Baltimore County Council members urge school board to release audit

Baltimore County Council members are pressing the county school board to release an audit of school system contracts and finances.

In a letter dated Friday to board Chairwoman Kathleen Causey, six of the council’s seven members urged the board to make a draft of the audit public. The members cited the $400,000 cost to taxpayers of performing the audit.


“The purpose of the audit was to restore the public’s confidence in the school system and to ensure that the Board and BCPS are spending taxpayer dollars appropriately and efficiently,” states the letter, signed by six of the board’s seven members. The only council member who did not sign was Councilman Wade Kach, a Cockeysville Republican who represents the same district as Causey.

In their letter, the six council members wrote that “while the Board may have legitimate reasons for the month’s long delay, its silence has done nothing to dispel the public’s concerns.”

County Executive Johnny Olszewski Jr. has also tried to obtain the draft audit, but the school board turned him down.
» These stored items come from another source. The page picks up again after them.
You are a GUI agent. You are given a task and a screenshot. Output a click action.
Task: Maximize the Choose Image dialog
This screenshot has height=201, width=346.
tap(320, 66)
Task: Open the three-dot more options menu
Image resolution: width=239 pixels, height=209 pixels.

On Wednesday, the board promised to release the final audit within weeks. In a statement that day, Causey said that accountability and transparency are priorities for the board, but sometimes “there are legal constraints to transparency.”

She also said there is “misinformation about the draft audit report, recently received by the Board, causing undue concern in our communities.”
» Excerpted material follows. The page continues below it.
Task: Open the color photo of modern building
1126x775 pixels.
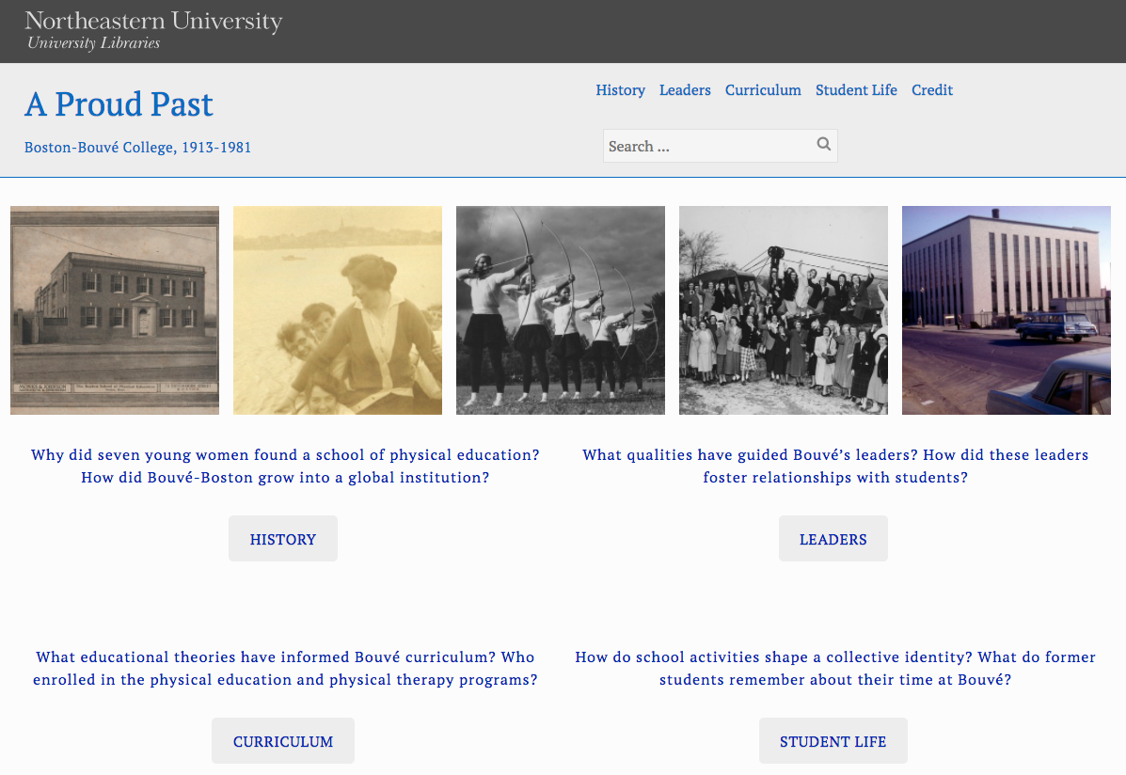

The board says it’s not legally required to release the audit report because it is not yet finalized.

Causey said in an email to The Baltimore Sun on Friday that she has emailed each council member to say they will get a copy of the audit once it is finalized by the auditor.
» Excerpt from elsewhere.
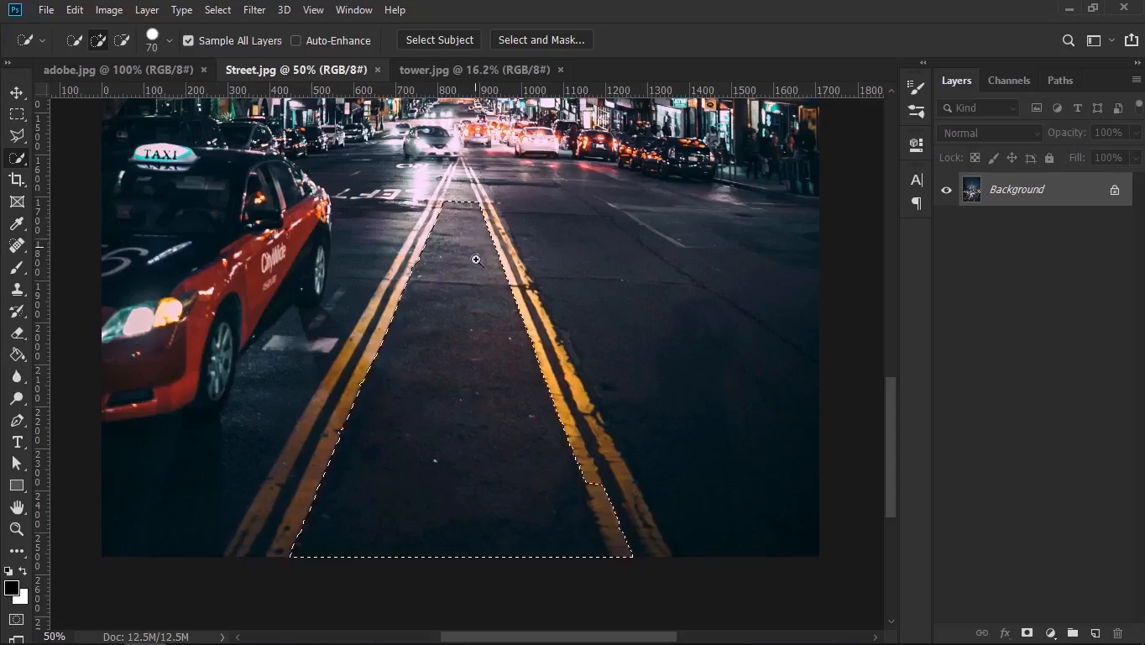Click the Select Subject button
Screen dimensions: 1145x645
coord(439,40)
The council members who signed the letter were: Democrats Cathy Bevins, Julian Jones, Izzy Patoka and Tom Quirk; and Republicans Todd Crandell and David Marks.

The school board hired the firm UHY to perform the audit. It was launched after former superintendent Dallas Dance was convicted last year of four counts of perjury for failing to disclose a part-time job he had with a company that contracted with the school system.